A NaiveBayesClassifier provides a trainable naive Bayes text classifier, with tokens as features. A classifier is constructed from a set of categories and a tokenizer factory. The token estimator is a unigram token language model with a uniform whitespace model and an optional n-gram character language model for smoothing unknown tokens.

Naive Bayes applied to tokenized text results in a so-called "bag of words" model where the tokens (words) are assumed to be independent of one another:

P(tokens|cat) = Πi<tokens.length P(tokens[i]|cat)
This class implements this assumption by plugging unigram token language models into a dynamic language model classifier. The unigram token language model makes the naive Bayes assumption by virtue of having no tokens of context.

The unigram model smooths maximum likelihood token estimates with a character-level model. Unfolding the general definition of that class to the unigram case yields the model:

P(token|cat)
= PtokenLM(cat)(token)
= λ * count(token,cat) / totalCount(cat)
  + (1 - λ) * PcharLM(cat)(Word)
where tokenLM(cat) is the token language model defined for the specified category and charLM(cat) is the character level language model it uses for smoothing. The unigram token model is based on counts count(token,cat) of a token in the category and an overall count totalCount(cat) of tokens in the category. The interpolation factor λ is computed as per the Witten-Bell model C with hyperparameter one:
&lambda = totalCount(cat) / (totalCount(cat) + numTokens(cat))
Roughly, the probability mass smoothed from the token model is equal to the number of first-sightings of tokens in the training data.

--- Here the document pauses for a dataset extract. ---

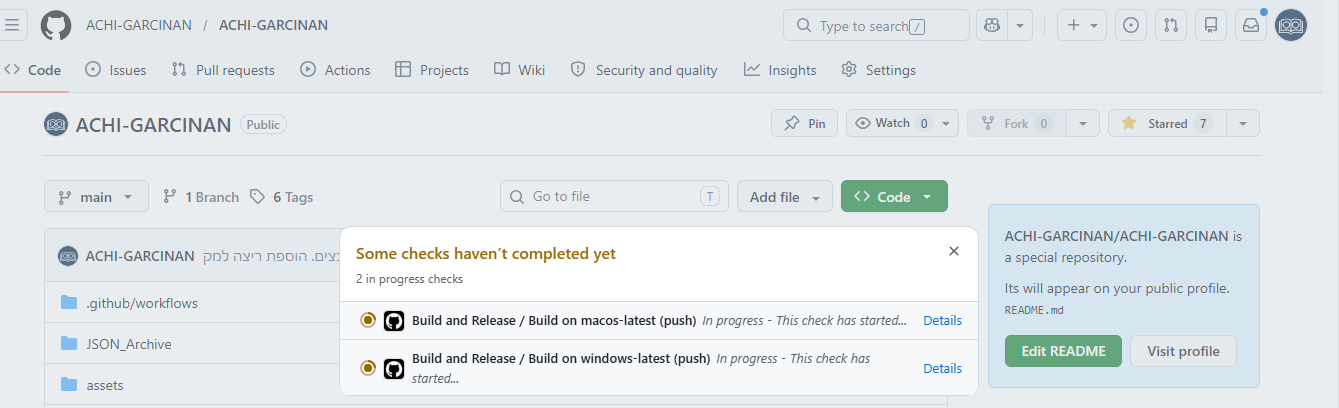Open the hamburger navigation menu
This screenshot has height=408, width=1339.
(12, 25)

If this character smoothing model is uniform, there are two extremes that need to be balanced, especially in cases where there is not very much training data per category. If it is in initialized with the true number of characters, it will return a proper uniform character estimate. In practice, this will probably underestimate unknown tokens and thus categories in which they are unknown will pay a high penalty. If the token smoothing model is initalized with zero as the max number of characters, the token backoff will always be zero and thus not contribute to the classification scores. This will overestimate unknown tokens for classification, with probabilities summing to more than one. In practice, it will probably not penalize unknown words in categories enough. If the cost is greater than zero, it will be linear in the length of the unknown token.

Another way to smooth unknown tokens is to provide each model at least one instance of each token known to every other model, so there are no tokens known to one model and not another. But this adds an additional smoothing bias to the maximum likelihood character estimates which may or may not be helpful.

The unigram model is constructed with a whitespace model that returns a constant zero estimate, UniformBoundaryLM.ZERO_LM, and thus contributes no probability mass to estimates.

As with the other language model classifiers, the conditional category probability ratios are determined with a category distribution and inversion:

ARGMAXcat P(cat|tokens)
= ARGMAXcat P(cat,tokens) / P(tokens)
= ARGMAXcat P(cat,tokens)
= ARGMAXcat P(tokens|cat) * P(cat)
The category probability model P(cat) is taken to be a multivariate estimator with an initial count of one for each category.

For this class, the tokens are produced by a tokenizer factory. This tokenizer factory may normalize tokens to stems, to lower case, remove stop words, etc. An extreme example would be to trim the bag to a small set of salient words, as picked out by TF/IDF with categories as documents.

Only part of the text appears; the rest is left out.